Se trata, en definitiva, de una encrucijada
existencial, la de esos «sagrados» deberes para con los padres que algunos
padres de este siglo XXI, sin embargo, sabemos de sobra que no se los exigiremos
nunca a nuestros hijos. En 1970 ya era frecuente, y más en Usamérica, que los
padres viudos no se fueran a vivir con los hijos o hijas, pero lo cierto es que
el recorrido «documental» del protagonista por las posibles residencias para
mayores donde invitar a su padre a ingresar es uno de los momentos más duros,
junto al terrible enfrentamiento que se desata, tras lo que parece un sólido y
afectuoso acercamiento entre padre e hijo, en el dormitorio del padre. Al hijo,
y no me extraña, se le cae el alma a los pies solo de pensar en «meter» a su
padre en una de esas residencias que un médico de la familia le lleva a conocer
y que en modo alguno son centro de terror ninguno, pero para una personalidad
que se ha forjado a sí misma desde la pobreza extrema hasta una sólida posición,
una cantinela que no se cansa de repetir ad náuseam, perder la capacidad de
decisión y subordinarse a un reglamento interno significaría una humillación
innecesaria y su muerte anticipada, acaso.

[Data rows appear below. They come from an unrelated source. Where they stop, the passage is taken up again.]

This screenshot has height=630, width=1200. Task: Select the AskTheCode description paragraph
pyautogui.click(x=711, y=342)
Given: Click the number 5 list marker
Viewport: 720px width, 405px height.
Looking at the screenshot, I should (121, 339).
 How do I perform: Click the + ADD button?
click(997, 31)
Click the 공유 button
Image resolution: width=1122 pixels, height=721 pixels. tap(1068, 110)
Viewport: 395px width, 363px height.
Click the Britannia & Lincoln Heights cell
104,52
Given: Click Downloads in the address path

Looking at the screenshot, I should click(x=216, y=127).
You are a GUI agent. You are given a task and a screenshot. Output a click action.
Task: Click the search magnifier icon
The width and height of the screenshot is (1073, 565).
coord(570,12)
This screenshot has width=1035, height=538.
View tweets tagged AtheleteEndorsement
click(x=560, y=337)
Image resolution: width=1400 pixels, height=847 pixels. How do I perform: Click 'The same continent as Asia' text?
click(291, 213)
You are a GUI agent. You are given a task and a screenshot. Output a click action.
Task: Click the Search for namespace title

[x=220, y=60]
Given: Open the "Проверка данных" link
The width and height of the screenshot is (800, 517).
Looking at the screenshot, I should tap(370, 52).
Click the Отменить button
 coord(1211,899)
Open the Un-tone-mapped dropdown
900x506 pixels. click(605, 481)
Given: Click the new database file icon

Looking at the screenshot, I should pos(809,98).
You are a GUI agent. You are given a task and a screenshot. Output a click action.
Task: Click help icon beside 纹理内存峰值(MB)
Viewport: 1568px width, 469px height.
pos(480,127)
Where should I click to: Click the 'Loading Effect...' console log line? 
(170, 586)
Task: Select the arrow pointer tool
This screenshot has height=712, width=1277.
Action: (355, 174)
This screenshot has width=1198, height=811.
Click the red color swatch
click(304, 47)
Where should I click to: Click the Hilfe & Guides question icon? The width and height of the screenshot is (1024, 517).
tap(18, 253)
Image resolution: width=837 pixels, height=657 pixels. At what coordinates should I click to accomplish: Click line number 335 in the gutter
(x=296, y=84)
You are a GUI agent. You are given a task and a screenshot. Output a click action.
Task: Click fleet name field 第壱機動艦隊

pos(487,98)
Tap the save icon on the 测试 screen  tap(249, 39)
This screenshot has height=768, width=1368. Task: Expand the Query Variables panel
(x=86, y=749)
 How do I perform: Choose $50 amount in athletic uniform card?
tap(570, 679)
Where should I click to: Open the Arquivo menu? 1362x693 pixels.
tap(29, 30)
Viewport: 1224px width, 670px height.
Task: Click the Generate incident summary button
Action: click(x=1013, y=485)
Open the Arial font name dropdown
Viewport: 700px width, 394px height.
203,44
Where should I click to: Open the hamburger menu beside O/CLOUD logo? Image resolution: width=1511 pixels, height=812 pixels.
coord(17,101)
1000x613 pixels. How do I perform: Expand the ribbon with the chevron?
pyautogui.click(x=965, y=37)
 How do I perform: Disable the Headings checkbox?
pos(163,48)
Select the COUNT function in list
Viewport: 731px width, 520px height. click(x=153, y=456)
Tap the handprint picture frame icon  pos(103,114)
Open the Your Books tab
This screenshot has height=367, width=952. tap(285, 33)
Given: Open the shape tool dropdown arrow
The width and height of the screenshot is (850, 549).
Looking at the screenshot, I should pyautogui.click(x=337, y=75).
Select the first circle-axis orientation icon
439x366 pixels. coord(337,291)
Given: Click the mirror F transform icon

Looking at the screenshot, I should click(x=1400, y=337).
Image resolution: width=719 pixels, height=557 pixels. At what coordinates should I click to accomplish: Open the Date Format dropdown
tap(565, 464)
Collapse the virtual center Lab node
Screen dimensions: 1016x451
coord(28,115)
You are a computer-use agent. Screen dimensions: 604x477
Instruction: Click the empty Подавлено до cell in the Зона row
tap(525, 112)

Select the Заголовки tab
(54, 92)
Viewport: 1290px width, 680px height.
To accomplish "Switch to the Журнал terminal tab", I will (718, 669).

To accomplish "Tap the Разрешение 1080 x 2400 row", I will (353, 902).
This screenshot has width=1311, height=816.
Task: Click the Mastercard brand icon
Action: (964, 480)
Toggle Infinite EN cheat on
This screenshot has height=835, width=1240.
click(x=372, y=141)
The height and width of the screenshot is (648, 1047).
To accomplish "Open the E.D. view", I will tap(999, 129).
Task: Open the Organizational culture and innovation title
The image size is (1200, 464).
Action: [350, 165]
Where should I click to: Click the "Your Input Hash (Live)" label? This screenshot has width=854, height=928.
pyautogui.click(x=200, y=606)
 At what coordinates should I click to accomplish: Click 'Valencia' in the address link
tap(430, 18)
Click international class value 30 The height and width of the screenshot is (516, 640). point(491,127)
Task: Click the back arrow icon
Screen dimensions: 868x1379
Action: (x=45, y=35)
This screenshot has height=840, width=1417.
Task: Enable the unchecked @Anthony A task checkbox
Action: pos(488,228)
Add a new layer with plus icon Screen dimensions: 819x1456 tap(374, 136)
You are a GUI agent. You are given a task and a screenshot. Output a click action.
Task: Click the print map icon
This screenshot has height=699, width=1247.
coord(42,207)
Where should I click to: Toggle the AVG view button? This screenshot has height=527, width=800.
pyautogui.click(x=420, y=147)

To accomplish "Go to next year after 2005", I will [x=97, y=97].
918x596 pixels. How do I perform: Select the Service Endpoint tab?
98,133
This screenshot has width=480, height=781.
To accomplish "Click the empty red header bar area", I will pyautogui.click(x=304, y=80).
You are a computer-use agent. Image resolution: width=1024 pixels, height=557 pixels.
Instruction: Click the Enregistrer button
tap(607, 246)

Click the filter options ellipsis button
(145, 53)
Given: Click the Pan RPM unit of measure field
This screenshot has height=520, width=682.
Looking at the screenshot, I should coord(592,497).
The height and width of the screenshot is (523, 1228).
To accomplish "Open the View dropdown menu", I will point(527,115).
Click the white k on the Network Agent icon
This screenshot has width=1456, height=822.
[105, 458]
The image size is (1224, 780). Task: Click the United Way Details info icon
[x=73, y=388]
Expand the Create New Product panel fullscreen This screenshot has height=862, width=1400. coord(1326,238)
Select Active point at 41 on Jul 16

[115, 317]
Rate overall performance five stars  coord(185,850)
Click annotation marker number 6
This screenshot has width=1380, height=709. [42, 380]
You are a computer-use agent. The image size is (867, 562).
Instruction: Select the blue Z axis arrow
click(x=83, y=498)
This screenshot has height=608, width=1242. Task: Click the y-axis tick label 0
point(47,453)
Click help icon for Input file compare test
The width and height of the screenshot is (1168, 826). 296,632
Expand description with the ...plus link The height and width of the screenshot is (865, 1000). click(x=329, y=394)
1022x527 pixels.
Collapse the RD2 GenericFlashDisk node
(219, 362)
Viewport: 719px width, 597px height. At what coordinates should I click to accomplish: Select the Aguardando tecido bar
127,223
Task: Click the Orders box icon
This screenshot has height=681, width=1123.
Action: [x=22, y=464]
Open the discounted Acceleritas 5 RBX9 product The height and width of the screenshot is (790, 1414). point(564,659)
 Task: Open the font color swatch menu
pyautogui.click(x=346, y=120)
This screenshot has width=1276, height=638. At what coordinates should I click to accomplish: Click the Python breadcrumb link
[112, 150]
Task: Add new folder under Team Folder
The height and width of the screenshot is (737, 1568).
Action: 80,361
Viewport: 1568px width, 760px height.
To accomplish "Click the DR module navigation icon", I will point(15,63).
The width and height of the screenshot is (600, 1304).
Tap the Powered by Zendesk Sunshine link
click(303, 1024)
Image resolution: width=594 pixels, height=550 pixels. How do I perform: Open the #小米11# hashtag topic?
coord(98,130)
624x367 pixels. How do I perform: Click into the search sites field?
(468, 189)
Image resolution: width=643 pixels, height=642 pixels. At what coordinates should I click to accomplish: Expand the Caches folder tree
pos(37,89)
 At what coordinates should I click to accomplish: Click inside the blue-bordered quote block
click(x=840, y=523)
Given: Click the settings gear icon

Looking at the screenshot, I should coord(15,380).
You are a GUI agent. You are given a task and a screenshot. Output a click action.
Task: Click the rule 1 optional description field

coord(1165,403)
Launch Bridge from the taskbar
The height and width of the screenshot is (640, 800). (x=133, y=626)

Si Dejad paso al mañana, de Leo
McCarey, es uno de mis dieces más convencidos en Filmin, es, así mismo, una de
las películas más tristes que haya visto jamás, ¡y he visto unas cuantas!, esta
de Gilbert Cates ocupa un dignísimo lugar entre cuantas tratan, como ese otro
diez de Yasujiro Ou, Cuento de Tokio, el final de la vida de los padres
justo, además, cuando los hijos viven con mayor intensidad sus propias vidas.
Ninguna familia es igual a otra y todas se parecen hasta cierto punto, pero,
como dejó definitivamente escrito Tolstoi: Todas las familias felices se
parecen unas a otras, pero cada familia infeliz lo es a su manera.
No diré que la contemplación de esta
película se convierta poco menos que en una sesión de terapia, por los
fantasmas familiares que despierta en cada cual, pero lo cierto es que es una
invitación a reconsiderar las relaciones que tenemos o que hemos tenido con
nuestros progenitores, algo que, queramos o no, nos guste o no, nos acompañará
de por vida, porque la familia, que tiene tanto de bendición como de maldición,
es nuestro origen, pero no necesariamente nuestro destino, ¿o sí?